◆ TASK DETAILS
Please write out all the data that follows exactly, without the pictures.

◆ Records drawn from a dataset

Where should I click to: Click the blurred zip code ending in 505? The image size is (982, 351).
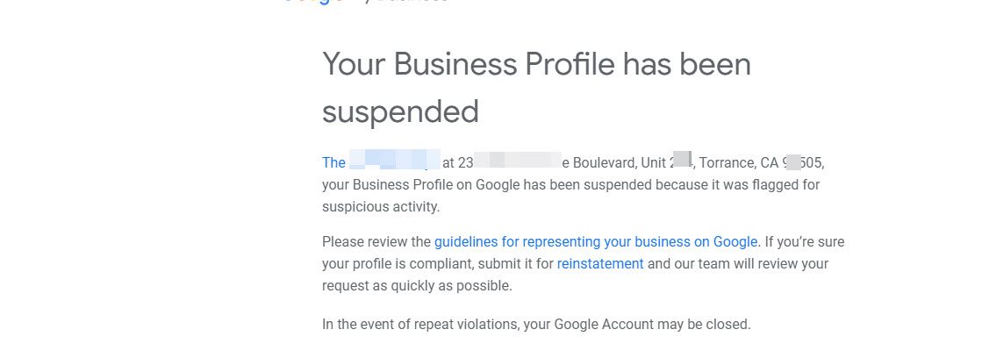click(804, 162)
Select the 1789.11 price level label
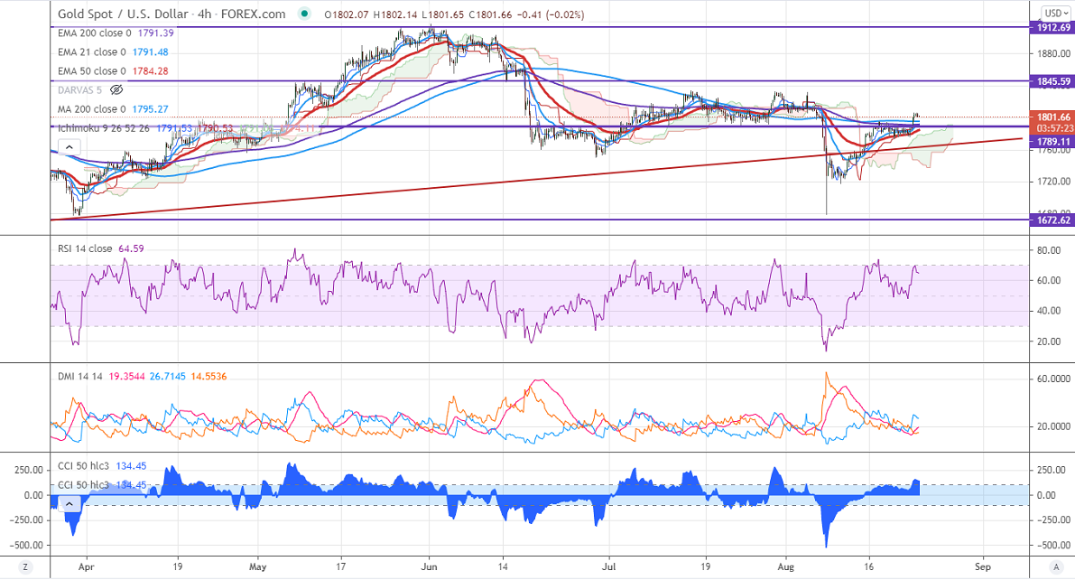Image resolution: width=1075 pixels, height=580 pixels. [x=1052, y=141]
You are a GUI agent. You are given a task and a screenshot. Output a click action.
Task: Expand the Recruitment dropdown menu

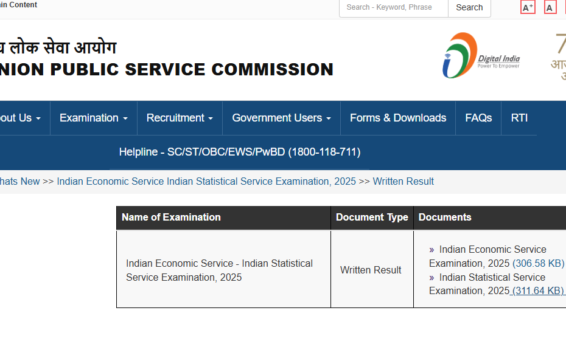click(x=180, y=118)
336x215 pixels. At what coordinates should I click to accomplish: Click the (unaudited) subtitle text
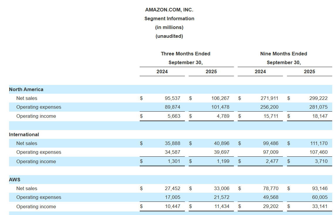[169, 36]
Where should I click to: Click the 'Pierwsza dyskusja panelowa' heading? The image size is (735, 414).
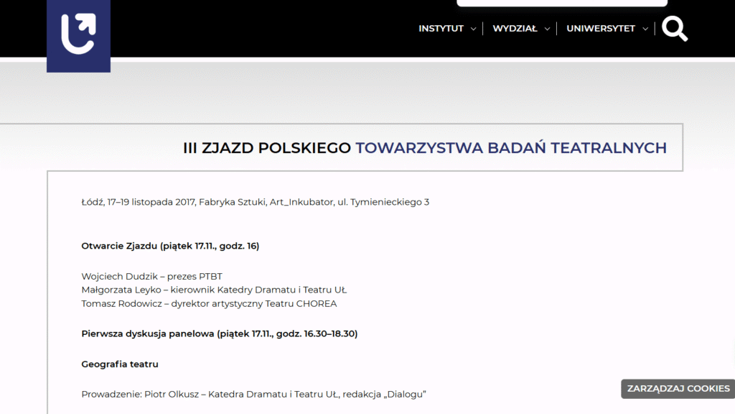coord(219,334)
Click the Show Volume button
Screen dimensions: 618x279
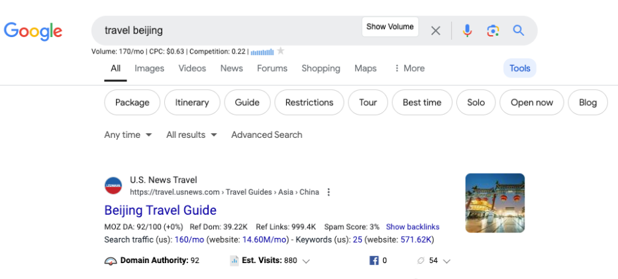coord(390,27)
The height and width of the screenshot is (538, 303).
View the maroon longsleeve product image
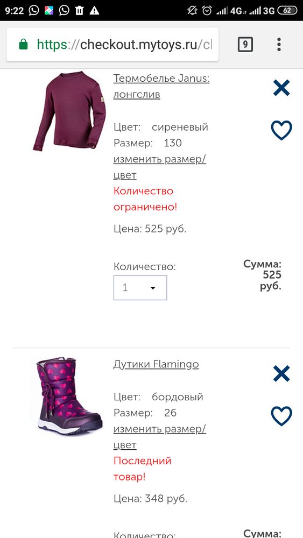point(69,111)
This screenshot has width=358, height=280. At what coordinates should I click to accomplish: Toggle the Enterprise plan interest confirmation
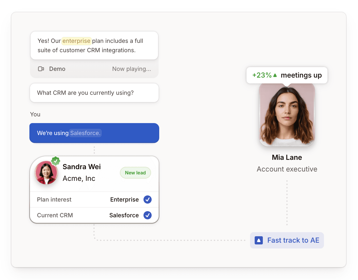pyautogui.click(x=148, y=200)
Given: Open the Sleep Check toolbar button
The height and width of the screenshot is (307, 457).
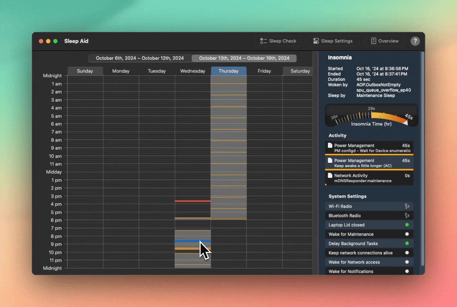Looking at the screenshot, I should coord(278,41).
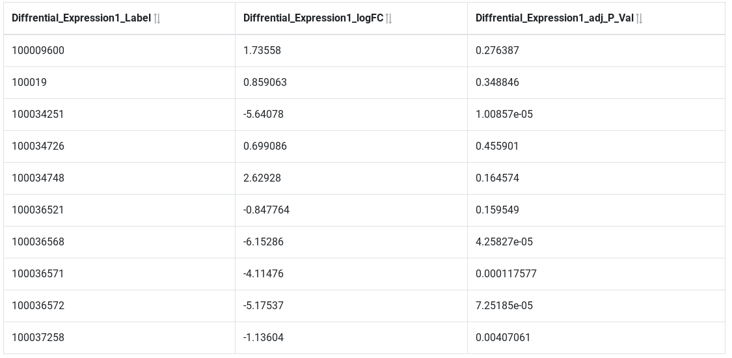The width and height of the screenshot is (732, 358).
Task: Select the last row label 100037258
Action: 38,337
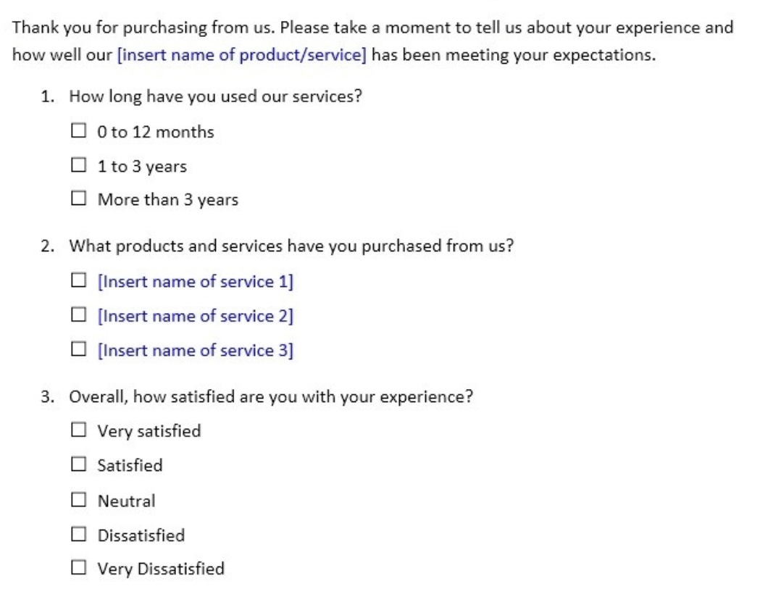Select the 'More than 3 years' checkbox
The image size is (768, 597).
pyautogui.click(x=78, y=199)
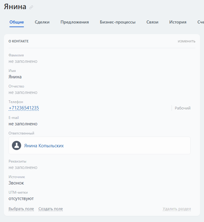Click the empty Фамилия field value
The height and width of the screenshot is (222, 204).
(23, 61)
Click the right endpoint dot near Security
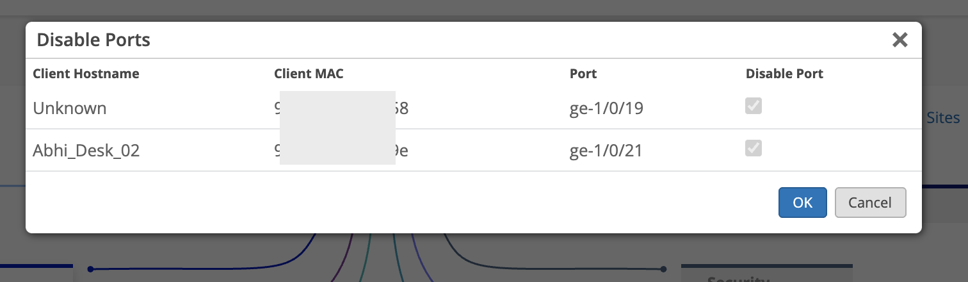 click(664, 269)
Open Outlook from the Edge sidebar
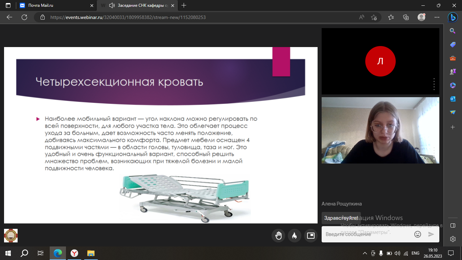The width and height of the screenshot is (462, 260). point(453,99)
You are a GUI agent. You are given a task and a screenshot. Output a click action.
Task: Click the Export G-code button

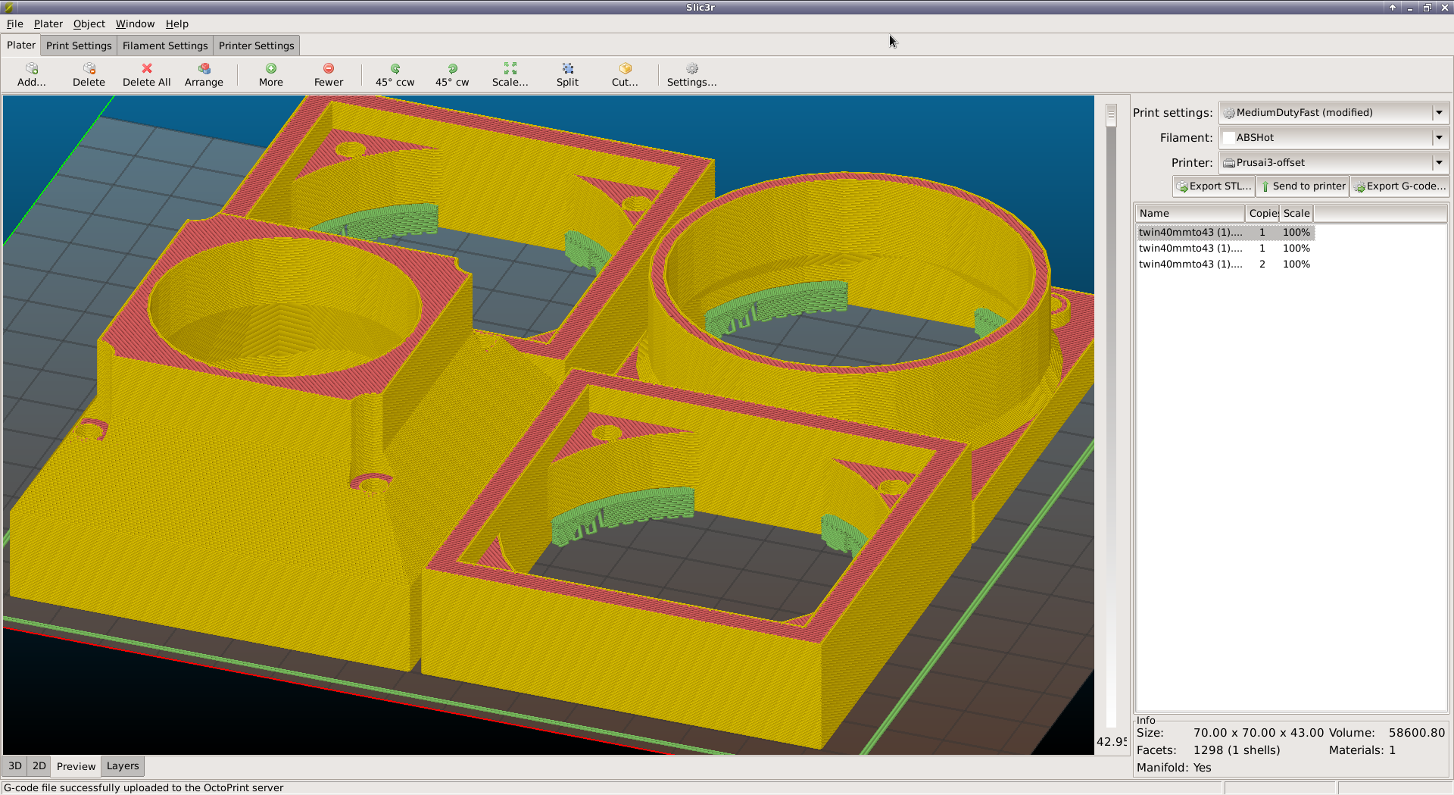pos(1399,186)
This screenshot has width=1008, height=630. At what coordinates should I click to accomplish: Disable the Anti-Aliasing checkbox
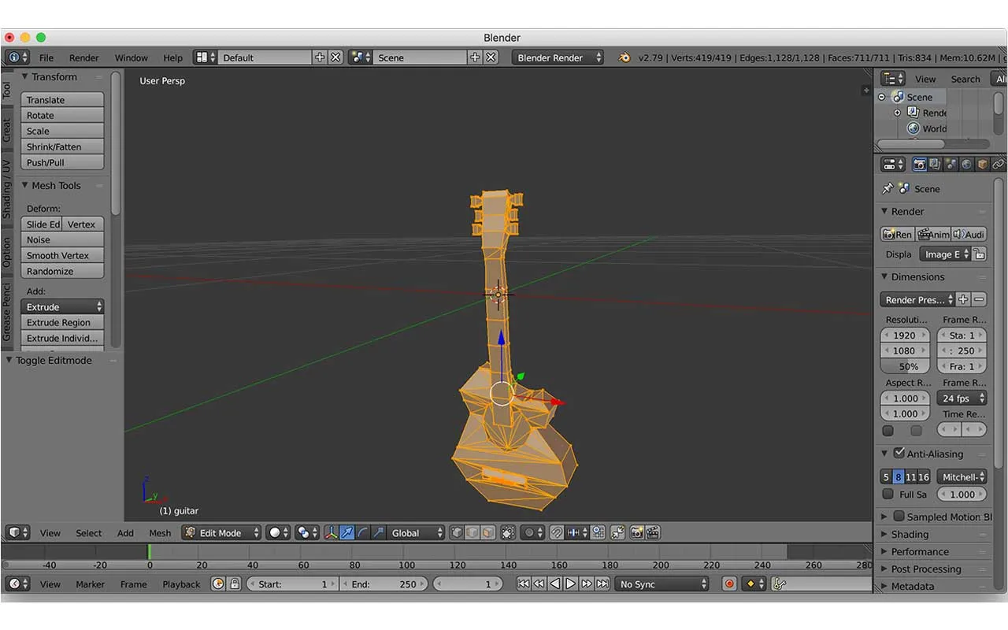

◆ RESPONSE
Where should I click to: Click the blurred zip code ending in 505? The image size is (982, 351).
click(804, 162)
Select the 1789.11 price level label
Image resolution: width=1075 pixels, height=580 pixels. [x=1052, y=141]
You are a GUI agent. You are given a task and a screenshot. Output a click action.
Task: Expand the Recruitment dropdown menu

click(x=180, y=118)
336x215 pixels. At what coordinates should I click to accomplish: Click the (unaudited) subtitle text
[169, 36]
Where should I click to: Click the 'Pierwsza dyskusja panelowa' heading? The image size is (735, 414).
coord(219,334)
Click the Show Volume button
Screen dimensions: 618x279
coord(390,27)
The height and width of the screenshot is (538, 303).
View the maroon longsleeve product image
point(69,111)
This screenshot has width=358, height=280. At what coordinates should I click to accomplish: Toggle the Enterprise plan interest confirmation
pyautogui.click(x=148, y=200)
Given: Open the Sleep Check toolbar button
The height and width of the screenshot is (307, 457).
Looking at the screenshot, I should coord(278,41).
The width and height of the screenshot is (732, 358).
Task: Select the last row label 100037258
Action: 38,337
Select the 'More than 3 years' checkbox
The image size is (768, 597).
pyautogui.click(x=78, y=199)
Click the empty Фамилия field value
The height and width of the screenshot is (222, 204).
(23, 61)
Click the right endpoint dot near Security
 click(664, 269)
Open Outlook from the Edge sidebar
The width and height of the screenshot is (462, 260). point(453,99)
You are a GUI agent. You are given a task and a screenshot. Output a click action.
Task: Click the Export G-code button

pos(1399,186)
This screenshot has width=1008, height=630. At what coordinates should I click to accomplish: Disable the Anti-Aliasing checkbox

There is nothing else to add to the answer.